En 2003, Jean-Paul décerne un Prix Citron au député Marcel Proulx pour son appui à l’Université du Québec en Outaouais, qui offre des programmes d’études en anglais dans son département d’administration. Le député très insulté riposte: « Ce n’est pas la première fois qu’Impératif français écoeure  les gens qui ne sont pas de la même opinion que ce groupe. » Il s’était fait aussi « écoeurer » en 2001 pour avoir affirmé que le choix d’un nom français pour la nouvelle ville fusionnée (Gatineau) était raciste et la distribution d’un calendrier avec mentions de différentes fêtes nationales dans le monde, mais en oubliant celle des Québécois !

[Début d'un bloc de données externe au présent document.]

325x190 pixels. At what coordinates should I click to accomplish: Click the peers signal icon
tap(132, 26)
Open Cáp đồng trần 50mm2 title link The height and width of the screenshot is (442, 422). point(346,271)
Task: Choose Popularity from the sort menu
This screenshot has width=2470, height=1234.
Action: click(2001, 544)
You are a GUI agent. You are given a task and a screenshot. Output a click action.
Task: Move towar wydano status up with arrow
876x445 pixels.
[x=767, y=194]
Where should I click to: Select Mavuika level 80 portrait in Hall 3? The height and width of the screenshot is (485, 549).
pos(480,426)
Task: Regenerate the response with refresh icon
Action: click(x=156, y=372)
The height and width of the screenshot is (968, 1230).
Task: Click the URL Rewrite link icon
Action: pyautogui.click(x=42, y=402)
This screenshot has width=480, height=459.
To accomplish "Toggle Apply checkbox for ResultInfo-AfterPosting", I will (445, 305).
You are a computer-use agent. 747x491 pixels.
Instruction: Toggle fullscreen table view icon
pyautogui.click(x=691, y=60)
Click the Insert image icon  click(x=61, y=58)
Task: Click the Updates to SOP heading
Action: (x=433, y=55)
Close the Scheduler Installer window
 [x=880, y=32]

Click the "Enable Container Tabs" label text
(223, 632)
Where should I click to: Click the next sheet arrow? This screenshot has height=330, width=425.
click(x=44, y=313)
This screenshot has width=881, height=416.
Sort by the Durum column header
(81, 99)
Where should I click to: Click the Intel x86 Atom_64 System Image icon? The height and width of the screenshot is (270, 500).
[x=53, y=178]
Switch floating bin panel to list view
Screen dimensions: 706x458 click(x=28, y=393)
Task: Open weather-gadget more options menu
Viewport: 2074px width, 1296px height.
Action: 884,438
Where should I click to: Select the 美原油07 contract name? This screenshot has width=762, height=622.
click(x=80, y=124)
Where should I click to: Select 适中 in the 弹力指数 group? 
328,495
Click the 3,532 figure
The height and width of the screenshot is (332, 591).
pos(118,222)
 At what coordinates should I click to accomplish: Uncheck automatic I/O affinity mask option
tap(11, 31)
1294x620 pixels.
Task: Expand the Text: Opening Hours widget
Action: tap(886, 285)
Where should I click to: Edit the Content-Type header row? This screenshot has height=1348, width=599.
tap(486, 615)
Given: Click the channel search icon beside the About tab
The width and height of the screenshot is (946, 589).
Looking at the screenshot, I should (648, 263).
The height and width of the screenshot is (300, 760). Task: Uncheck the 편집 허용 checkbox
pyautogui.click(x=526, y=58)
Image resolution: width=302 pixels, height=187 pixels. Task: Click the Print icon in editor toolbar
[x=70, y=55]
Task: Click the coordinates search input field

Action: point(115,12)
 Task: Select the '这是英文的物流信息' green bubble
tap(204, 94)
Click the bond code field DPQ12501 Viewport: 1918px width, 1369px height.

Jean-Paul s’est aussi élevé avec vigueur contre les menaces de partition du territoire. En 1991, un résident d’Aylmer et Robert Libman militaient pour que l’Outaouais se sépare du reste du Québec dans l’hypothèse de la souveraineté. Le maire de Gatineau, Robert (Bob) Labine proposait plutôt de fusionner Hull à Ottawa, avant de changer d’idée, cinq mois plus tard, et proposer de faire de l’Outaouais une onzième province.  Quatre autres mois plus tard, il  avait une nouvelle proposition : « Il n’y a pas de place en Outaouais pour les séparatistes et les souverainistes. Ils doivent aller ailleurs ».

Ce n’est là qu’un aperçu des multiples combats relatés par Paul Morissette dans son livre Jean-Paul Perreault contre la colonisation des cerveaux. En terminant, mentionnons que celui qui a été traité de « raciste » et d’« anglophobe » à maintes reprises a marié une unilingue anglophone, Susan Goldman, après, bien entendu, avoir été son tuteur dans un programme d’apprentissage du français !

Salut Jean-Paul !

Paul Morissette, Jean-Paul Perreault contre la colonisation des cerveaux, Impératif français, 2019. Préfaces de Claude Dubois, Raôul Duguay et Benoît Pelletier.